Qu’est-ce qui a changé par rapport aux premiers expatriés ?

Concrètement, c’est Nagatomo à l’Inter. Pour les Japonais, toute proportion gardée, c’est comme quand Marcel Desailly a signé au Milan AC. D’une certaine manière, c’était presque plus gros que les départs de Platini, Papin ou Cantona. L’exode des surdoués, ça se comprend, mais qu’un joueur plutôt « normal » , qui n’était que stoppeur ou libéro à Marseille, signe au Grand Milan c’était un peu un choc. Nagatomo c’est le même effet. Tout d’un coup l’Inter veut prendre un latéral et ça a pour effet de revaloriser l’ensemble des joueurs japonais. Parce que Nagatomo, c’est un peu un Patrick Colleter ou un Jean-Luc Sassus. Dans les autres expatriés de la nouvelle génération dorée, on trouve aussi le petit Ryo Miyaichi à Arsenal qui avait presque mis le feu en prêt à Feyenoord. Takashi Usami à Munich c’est plus compliqué, j’étais très emballé au début, mais avec toute la concurrence au Bayern et son jeune âge, il va jouer des bouts de match voire pas du tout. Après c’est assez incroyable qu’il atterrisse en Bavière alors qu’il vient directement du centre de formation de Gamba Osaka. Je sais que les équipes de J-League se plaignent parce que le championnat manque de protection et que l’absence de législation permet aux clubs étrangers de choper des jeunes sans raquer d’indemnités de transfert de formation. C’est un super bon marché, le joueur japonais tu le prends pour rien du tout et tu peux avoir de très bonne pioche comme Shinji Okazaki qui est assez bon avec Stuttgart.

Et la victoire cet été de la Nadeshiko (sélection féminine) au Mondial 2011, ça a servi de ciment national et de publicité pour le foot non ?

Oui, c’est le gros succès. C’est un des facteurs qui permet d’alimenter la bulle en ce moment. La Coupe du Monde a eu un impact incroyable parce que le contexte était propice à une symbiose nationale. En plus elles ont bien joué. Comme en France, les médias n’avaient peut-être pas beaucoup d’actualité sur le coup et ont joué les caisses de résonance parce que la couverture de l’événement a été énorme. En une semaine, le Japonais qui ne veut pas passer pour un inculte est devenu spécialiste de la Nadeshiko et connaît tous les noms des joueuses. Les femmes qui aiment déjà le foot plus que la moyenne, ont aussi pu s’identifier aux filles sur le terrain. Entre le foot féminin, la diaspora japonaise et la sélection nationale, il y a toujours un intérêt pour le ballon et les bons résultats prouvent que les infrastructures qui existent sont performantes. Les centres de formation marchent bien. Les équipes des -23 et -20 qui devraient se qualifier pour les prochains Jeux Olympiques sont très suivies, un peu sur le modèle universitaire américain.

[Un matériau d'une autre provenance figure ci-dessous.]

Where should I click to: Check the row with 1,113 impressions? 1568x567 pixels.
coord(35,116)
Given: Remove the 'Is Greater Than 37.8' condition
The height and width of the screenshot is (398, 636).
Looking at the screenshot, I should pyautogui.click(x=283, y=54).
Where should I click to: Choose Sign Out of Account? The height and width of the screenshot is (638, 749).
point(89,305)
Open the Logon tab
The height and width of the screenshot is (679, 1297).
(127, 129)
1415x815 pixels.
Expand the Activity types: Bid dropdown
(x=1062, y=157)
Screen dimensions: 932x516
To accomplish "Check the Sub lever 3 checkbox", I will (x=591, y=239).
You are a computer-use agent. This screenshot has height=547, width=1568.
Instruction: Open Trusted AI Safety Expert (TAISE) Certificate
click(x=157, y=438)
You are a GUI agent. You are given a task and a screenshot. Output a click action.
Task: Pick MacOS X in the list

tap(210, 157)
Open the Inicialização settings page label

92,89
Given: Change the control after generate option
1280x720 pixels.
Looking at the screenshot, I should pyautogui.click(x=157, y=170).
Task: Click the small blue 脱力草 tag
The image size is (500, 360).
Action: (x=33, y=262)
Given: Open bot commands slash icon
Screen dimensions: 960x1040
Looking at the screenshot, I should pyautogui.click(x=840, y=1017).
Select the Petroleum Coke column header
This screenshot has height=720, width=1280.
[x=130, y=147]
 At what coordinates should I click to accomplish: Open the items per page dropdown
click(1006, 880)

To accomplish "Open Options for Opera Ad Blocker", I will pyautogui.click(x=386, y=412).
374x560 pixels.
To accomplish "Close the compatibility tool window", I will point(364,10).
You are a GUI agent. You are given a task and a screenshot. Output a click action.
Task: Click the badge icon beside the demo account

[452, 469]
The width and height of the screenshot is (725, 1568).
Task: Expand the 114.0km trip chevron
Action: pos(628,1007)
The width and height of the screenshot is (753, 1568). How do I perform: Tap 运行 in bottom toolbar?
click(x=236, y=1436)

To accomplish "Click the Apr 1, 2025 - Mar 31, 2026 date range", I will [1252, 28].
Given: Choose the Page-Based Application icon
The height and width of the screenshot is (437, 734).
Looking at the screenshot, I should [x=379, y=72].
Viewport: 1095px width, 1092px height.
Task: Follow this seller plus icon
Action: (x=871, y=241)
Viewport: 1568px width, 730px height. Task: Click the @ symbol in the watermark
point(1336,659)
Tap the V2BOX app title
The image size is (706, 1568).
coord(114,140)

Et l’évolution de la sélection masculine depuis ton départ ?

Troussier c’était un très bon entraîneur, mais il n’avait pas vraiment le renom ni l’expérience. Ensuite, Zico, c’était un débutant. Il avait pour lui une grande expérience de joueur mais ce n’était pas un sélectionneur de profession. Ivica Osim était à la Coupe du Monde 90 avec la Yougoslavie donc les compétitions internationales, il connaissait, mais il avait surtout coaché depuis quelques années des clubs de deuxième série genre Sturm Graz, en Serbie, en Bosnie et ça se sentait. Moi je trouve déjà qu’il y a des progrès avec Alberto Zaccheroni. Ils récupèrent un mec qui a entraîné la Juventus, l’Inter et le Milan. C’est la première fois que le Japon se retrouve avec un entraîneur de ce standing. Dès le début, il se débrouille plutôt bien en remportant la Coupe d’Asie contre l’Australie. Tactiquement son influence est palpable, je crois surtout qu’il a réussi à les décoincer. Dans le collectif, un joueur japonais ressent toujours le poids des responsabilités. Et dans une interview, Zaccheroni disait aux arrières latéraux, Nagatomo et Atsuto Uchida de Schalke, « mais montez, montez, attaquez, ne vous souciez pas de ce qu’il se passe derrière, c’est moi qui vais penser au système pour que, quand vous montiez, un milieu défensif coulisse pour couvrir vos fesses. Ce n’est pas à vous de vous faire du souci. Je prends toutes les responsabilités » . Et d’une certaine manière, c’est la preuve de sa compréhension de la mentalité japonaise. Il les a libérés d’un poids type : « Si je monte, on va se manger une contre-attaque et tout le monde va me tomber dessus » . Il les cadre avec un système tactique bien plus précis que ce qu’ils ont jamais connu.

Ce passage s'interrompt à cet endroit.